How this skill works

The pipeline parses WebVTT/SRT subtitles into timed segments and groups them by detected slide boundaries. It extracts key frames with ffmpeg and sends images to Mathpix for OCR to obtain LaTeX and plain text representations of diagrams and equations. Finally, content is matched to a controlled skill vocabulary and balanced with GF(3) trits, then stored as a queryable DuckDB index and timeline view.

When to use it

You need searchable lecture content with equations and diagram text aligned to timestamps.
Preparing educational resources for indexing, retrieval, or automated tagging.
Building downstream analytics that require slide-level skills or time-aligned LaTeX.
Automating ingestion of recorded seminars where slides and spoken transcript must be linked.

Best practices

Provide accurate WebVTT/SRT subtitles; auto-generated captions work but reduce OCR-context quality.
Tune slide detection (gap threshold or visual change) to match recording style.
Use Mathpix credentials and monitor OCR confidence to flag low-quality frames.
Maintain and extend the SKILL_KEYWORDS and SKILL_TRITS list to reflect your domain vocabulary.
Back up the DuckDB index and expose views for read-only analytics queries.

Example use cases

Indexing a university lecture series so students can jump to slides containing specific formulas.
Creating a searchable archive of conference talks with diagram-extracted LaTeX for reuse.
Generating skill maps for curriculum analysis and identifying topic coverage across videos.
Feeding time-aligned content into tutoring systems or automated summarizers.
Auditing recorded workshops to ensure topic balance via GF(3)-conserved skill tags.

FAQ

What formats are supported for video and subtitles?

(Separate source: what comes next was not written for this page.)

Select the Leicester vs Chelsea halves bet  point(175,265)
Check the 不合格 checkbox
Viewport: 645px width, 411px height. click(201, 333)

Common video containers like .mkv and .mp4 and subtitle formats WebVTT (.vtt) and SRT (.srt) are supported.

How does GF(3) balancing affect skill assignment?

GF(3) balancing ensures the trit sum for each indexed segment is conserved by adding predefined balancing skills if needed, giving a deterministic modular balance for downstream aggregation.